Uma das suspeitas de ilegalidade no uso do First Mile vem da possível exploração do protocolo SS7, criado para facilitar a conexão de redes móveis por operadoras de telefonia no mundo.

Através de brechas de segurança neste protocolo usado por operadoras no Brasil e exterior, ferramentas espiãs podem interceptar a íntegra de mensagens de texto e chamadas de qualquer usuário, além de sua posição em tempo real, pois obtêm, sem consentimento dos usuários, informações da localização e do conteúdo de dados armazenados nos dispositivos monitorados.

No Brasil, porém, a extração de dados e localização em tempo real de aparelhos telefônicos – via falhas no protocolo SS7, por exemplo – depende de autorização judicial, o que não teria ocorrido no uso do First Mile pela Abin.

Segundo ofício enviado ao Ministério Público Federal (MPF) pela ONG Data Privacy, organização não-governamental que atua com direito digital no Brasil, falhas neste protocolo são geralmente exploradas da seguinte forma: “O atacante, no caso, configura o número do alvo e obtém, por meio dessa troca de informações no protocolo SS7, a informação de localização da estação rádio-base [das redes de telefonia no Brasil]”.

Ainda segundo a ONG, a exploração de falhas no SS7 configura uma “clara violação de privacidade” dos cidadãos vigiados.

“Atividade secreta e uso dissimulado” em Mato Grosso
Os contratos da companhia israelense com o poder público brasileiro não se referem apenas ao programa First Mile. Há uma rumorosa compra, sem licitação, do governo Mauro Mendes (União Brasil) em Mato Grosso junto ao grupo estrangeiro. Por meio da Secretaria de Segurança Pública, a Polícia Civil fechou um contrato de R$ 4,6 milhões em junho de 2022.

Obtido pela Pública, o documento revela o poderio de uma ferramenta adquirida chamada de GI2S – que opera de modo a “não revelar para as operadoras de telefonia celular que a rede está sendo monitorada”, “permitindo atividade secreta e uso dissimulado do aparelho” que esteja sob monitoramento dos policiais civis.

Governador de Mato Grosso, Mauro Mendes fechou um contrato de R$ 4,6 milhões com a empresa para adquirir ferramenta de espionagem

Em março passado, o jornal A Gazeta Digital revelou a aquisição do produto, o que levou Emanuel Pinheiro, adversário político do prefeito de Cuiabá, Mauro Mendes, a solicitar uma investigação sobre a compra.

O caso ficou com o Ministério Público Estadual, que arquivou sua apuração meses depois, em agosto. Documentos obtidos pela Pública mostram contradições entre o que o governo informou sobre o potencial uso do GI2S e a real capacidade do aparelho de espionagem – poderio descrito pela própria gestão Mauro Mendes no contrato assinado com a Cognyte.

A Polícia Civil opera o produto israelense GI2S, que usa uma técnica patenteada há mais de dez anos pela Cognyte chamada IMSI Catcher. A sigla IMSI refere-se a um número com 15 dígitos que todo telefone celular possui, uma espécie de identidade do aparelho. De posse desse número, o produto é capaz de invadir telefones sem que seus donos notem, rastreando qualquer um que use os aparelhos durante a operação.

DADOS EXIBIDOS:
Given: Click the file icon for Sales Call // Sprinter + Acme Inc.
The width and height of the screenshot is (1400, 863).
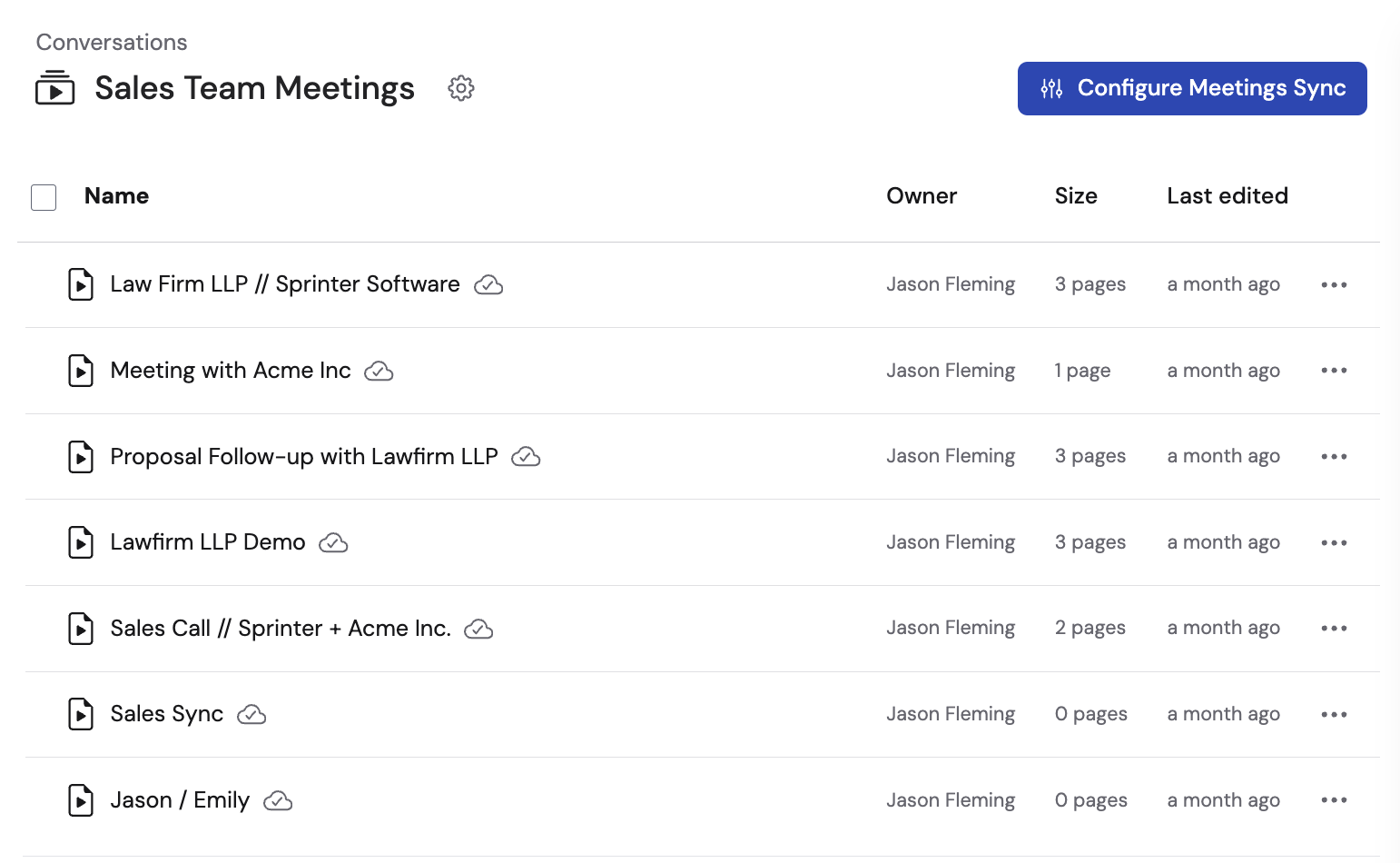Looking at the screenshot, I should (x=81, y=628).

OBJETIVO:
Segundo a fonte, quantos dígitos tem o número IMSI que todo telefone celular possui?

SOLUÇÃO DA TAREFA:
O número IMSI tem 15 dígitos.